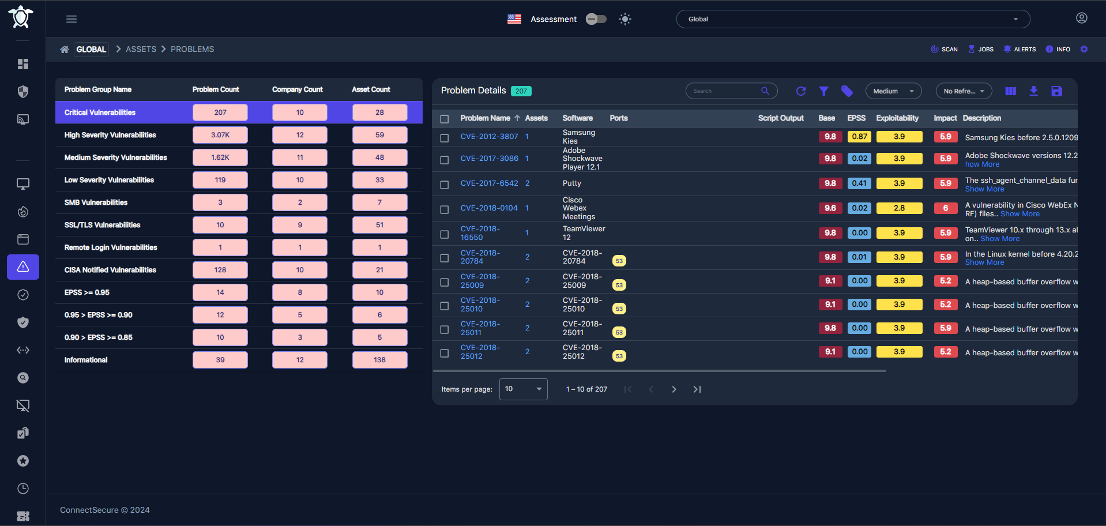Open the Global company selector dropdown
The width and height of the screenshot is (1106, 526).
tap(853, 18)
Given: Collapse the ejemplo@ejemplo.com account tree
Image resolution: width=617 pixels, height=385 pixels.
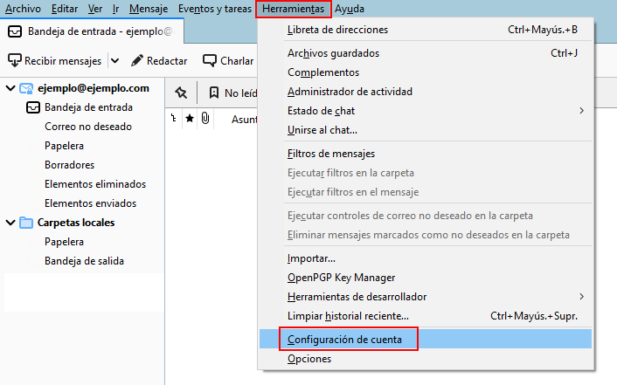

☆ ☆ ☆ ☆ ☆ ☆ ☆

## Prompt
Output every line of the data above verbatim, leaving out the pictures.

## The response
Open the Global company selector dropdown
The width and height of the screenshot is (1106, 526).
tap(853, 18)
Given: Collapse the ejemplo@ejemplo.com account tree
Image resolution: width=617 pixels, height=385 pixels.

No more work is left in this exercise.